Taxpayers lost £1bn on Royal Mail sale

 

post box royal mail

 MPs has criticised Vince Cable over his handling of the sale of Royal Mail shares.

The government feared failure and acted on bad advice over the Royal Mail stock market flotation, reports the Business, Innovation and Skills select committee.

The Department for Business said the MPs’ report contained “factual errors and misunderstandings”.

Royal Mail shares were priced at 330p, but jumped as high as 618p per share, and now stand at around 473p reports BBC.

Business Secretary Vince Cable said: “We sold at a price that was regarded as the best that could be achieved in the context in which we sold it.”

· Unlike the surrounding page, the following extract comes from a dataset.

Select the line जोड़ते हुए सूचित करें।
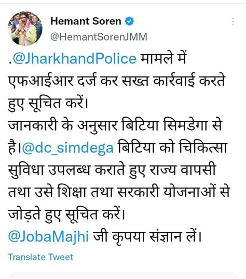This screenshot has width=246, height=279. 66,214
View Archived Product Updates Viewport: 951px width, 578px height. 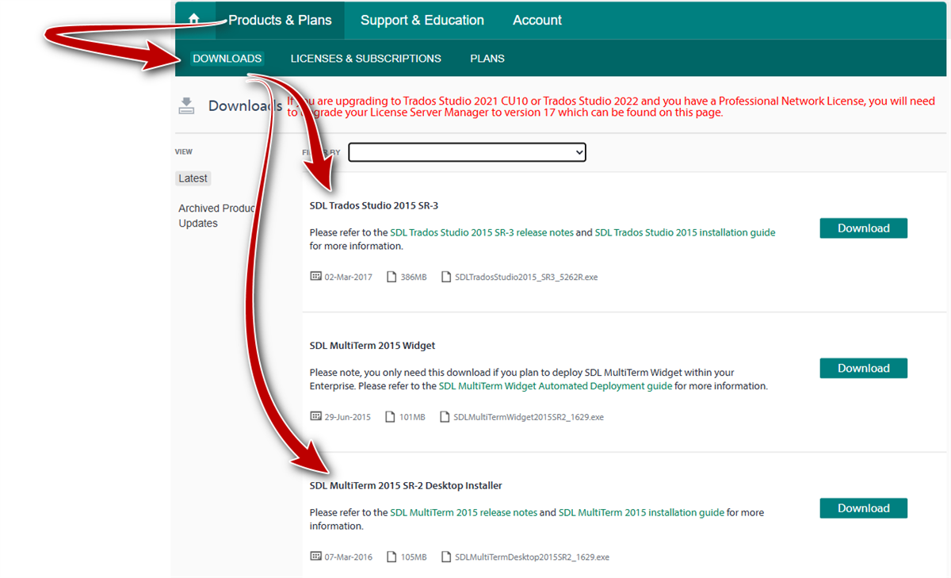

His department pointed out that taxpayers had made £2bn from the deal.

But in its scathing report the select committee said the shares had been undervalued and property owned by the Royal Mail had been mispriced.

“We believe that fear of failure and poor quality advice led to a significant underestimate of the demand for Royal Mail shares,” said Labour MP and committee chair Adrian Bailey.

The committee added that the advice the government received from companies also “wasn’t up to standard”.

External adviser Lazard, plus coordinators UBS and Goldman Sachs, “failed to gauge demand at higher price levels and didn’t give appropriate consideration to maximising value for money for the taxpayer”, the committee said.

After the shares floated, Mr Cable described the sharp appreciation as “froth”.

But Mr Bailey said: “The government cannot blithely dismiss as ‘froth’ our committee’s concern that the low issue price of this prime public asset has cost the taxpayer around £1bn.”

In its defence, the department said: “The committee’s views on the share price are based entirely on hindsight and ignore that we were selling 600 million shares.

“They found no evidence that the department or its advisers missed vital information prior to sale.”

The committee also said it was “disturbed” that the taxpayer may not have benefited from valuable assets included in the privatisation.

In particular it highlighted three sites in London which the National Audit Office (NAO) said had a hidden value of up to £830m.

According to the select committee, the NAO recommended that those assets should not be included in the privatisation or an arrangement should be made to claw back proceeds of any future sale of those properties.

“The government’s inclusion of Royal Mail’s ‘surplus’ assets in the sell-off, without the prospect of clawing back future proceeds, may also mean the taxpayer losing out once again,” Mr Bailey said.